**Exercise goal**
Convert the material below into a JSON list of strings with one string per line, skipping any blank lines.

(Dataset records)
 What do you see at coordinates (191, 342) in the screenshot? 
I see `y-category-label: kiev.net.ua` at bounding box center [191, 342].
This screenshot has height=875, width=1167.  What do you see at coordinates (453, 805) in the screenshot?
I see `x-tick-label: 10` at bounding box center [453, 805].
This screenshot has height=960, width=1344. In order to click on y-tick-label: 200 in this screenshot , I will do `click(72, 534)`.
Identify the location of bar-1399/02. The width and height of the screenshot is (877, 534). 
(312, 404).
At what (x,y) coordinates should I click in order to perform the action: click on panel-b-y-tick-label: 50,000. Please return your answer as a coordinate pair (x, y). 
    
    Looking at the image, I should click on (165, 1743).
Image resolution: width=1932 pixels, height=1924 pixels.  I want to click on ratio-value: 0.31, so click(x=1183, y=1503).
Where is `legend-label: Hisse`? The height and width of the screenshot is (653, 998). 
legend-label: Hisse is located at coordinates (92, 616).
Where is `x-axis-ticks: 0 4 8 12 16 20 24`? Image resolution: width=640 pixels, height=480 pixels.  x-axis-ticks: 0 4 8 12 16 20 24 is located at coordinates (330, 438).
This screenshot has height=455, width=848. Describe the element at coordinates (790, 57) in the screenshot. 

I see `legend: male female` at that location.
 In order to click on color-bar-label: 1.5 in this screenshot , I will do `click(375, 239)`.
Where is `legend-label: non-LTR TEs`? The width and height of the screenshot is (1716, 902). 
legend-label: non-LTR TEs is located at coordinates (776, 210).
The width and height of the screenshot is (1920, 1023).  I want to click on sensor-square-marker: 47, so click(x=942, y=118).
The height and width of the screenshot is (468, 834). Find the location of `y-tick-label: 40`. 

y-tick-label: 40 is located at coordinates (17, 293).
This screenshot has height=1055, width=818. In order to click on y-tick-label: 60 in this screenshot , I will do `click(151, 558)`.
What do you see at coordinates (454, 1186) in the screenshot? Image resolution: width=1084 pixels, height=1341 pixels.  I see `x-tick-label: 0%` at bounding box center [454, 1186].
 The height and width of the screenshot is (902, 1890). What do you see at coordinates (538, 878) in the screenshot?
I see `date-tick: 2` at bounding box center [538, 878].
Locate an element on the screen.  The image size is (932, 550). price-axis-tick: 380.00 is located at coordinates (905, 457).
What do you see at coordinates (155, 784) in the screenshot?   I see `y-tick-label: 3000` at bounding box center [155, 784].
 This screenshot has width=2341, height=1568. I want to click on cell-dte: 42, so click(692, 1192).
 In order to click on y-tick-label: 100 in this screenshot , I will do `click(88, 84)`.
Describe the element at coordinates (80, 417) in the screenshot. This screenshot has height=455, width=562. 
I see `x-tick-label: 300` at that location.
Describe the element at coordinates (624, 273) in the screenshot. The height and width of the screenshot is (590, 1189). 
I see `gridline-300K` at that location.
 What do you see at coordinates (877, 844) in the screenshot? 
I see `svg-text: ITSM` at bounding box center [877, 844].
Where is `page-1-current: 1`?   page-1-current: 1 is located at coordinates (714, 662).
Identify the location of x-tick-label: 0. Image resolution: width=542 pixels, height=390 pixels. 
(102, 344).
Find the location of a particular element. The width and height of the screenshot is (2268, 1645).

**Exercise output**
[
  " What do you see at coordinates (191, 342) in the screenshot? ",
  "I see `y-category-label: kiev.net.ua` at bounding box center [191, 342].",
  "This screenshot has height=875, width=1167.  What do you see at coordinates (453, 805) in the screenshot?",
  "I see `x-tick-label: 10` at bounding box center [453, 805].",
  "This screenshot has height=960, width=1344. In order to click on y-tick-label: 200 in this screenshot , I will do `click(72, 534)`.",
  "Identify the location of bar-1399/02. The width and height of the screenshot is (877, 534). ",
  "(312, 404).",
  "At what (x,y) coordinates should I click in order to perform the action: click on panel-b-y-tick-label: 50,000. Please return your answer as a coordinate pair (x, y). ",
  "    Looking at the image, I should click on (165, 1743).",
  "Image resolution: width=1932 pixels, height=1924 pixels.  I want to click on ratio-value: 0.31, so click(x=1183, y=1503).",
  "Where is `legend-label: Hisse`? The height and width of the screenshot is (653, 998). ",
  "legend-label: Hisse is located at coordinates (92, 616).",
  "Where is `x-axis-ticks: 0 4 8 12 16 20 24`? Image resolution: width=640 pixels, height=480 pixels.  x-axis-ticks: 0 4 8 12 16 20 24 is located at coordinates (330, 438).",
  "This screenshot has height=455, width=848. Describe the element at coordinates (790, 57) in the screenshot. ",
  "I see `legend: male female` at that location.",
  " In order to click on color-bar-label: 1.5 in this screenshot , I will do `click(375, 239)`.",
  "Where is `legend-label: non-LTR TEs`? The width and height of the screenshot is (1716, 902). ",
  "legend-label: non-LTR TEs is located at coordinates (776, 210).",
  "The width and height of the screenshot is (1920, 1023).  I want to click on sensor-square-marker: 47, so click(x=942, y=118).",
  "The height and width of the screenshot is (468, 834). Find the location of `y-tick-label: 40`. ",
  "y-tick-label: 40 is located at coordinates (17, 293).",
  "This screenshot has height=1055, width=818. In order to click on y-tick-label: 60 in this screenshot , I will do `click(151, 558)`.",
  "What do you see at coordinates (454, 1186) in the screenshot? Image resolution: width=1084 pixels, height=1341 pixels.  I see `x-tick-label: 0%` at bounding box center [454, 1186].",
  " The height and width of the screenshot is (902, 1890). What do you see at coordinates (538, 878) in the screenshot?",
  "I see `date-tick: 2` at bounding box center [538, 878].",
  "Locate an element on the screen.  The image size is (932, 550). price-axis-tick: 380.00 is located at coordinates (905, 457).",
  "What do you see at coordinates (155, 784) in the screenshot?   I see `y-tick-label: 3000` at bounding box center [155, 784].",
  " This screenshot has width=2341, height=1568. I want to click on cell-dte: 42, so click(692, 1192).",
  " In order to click on y-tick-label: 100 in this screenshot , I will do `click(88, 84)`.",
  "Describe the element at coordinates (80, 417) in the screenshot. This screenshot has height=455, width=562. ",
  "I see `x-tick-label: 300` at that location.",
  "Describe the element at coordinates (624, 273) in the screenshot. The height and width of the screenshot is (590, 1189). ",
  "I see `gridline-300K` at that location.",
  " What do you see at coordinates (877, 844) in the screenshot? ",
  "I see `svg-text: ITSM` at bounding box center [877, 844].",
  "Where is `page-1-current: 1`?   page-1-current: 1 is located at coordinates (714, 662).",
  "Identify the location of x-tick-label: 0. Image resolution: width=542 pixels, height=390 pixels. ",
  "(102, 344).",
  "Find the location of a particular element. The width and height of the screenshot is (2268, 1645)."
]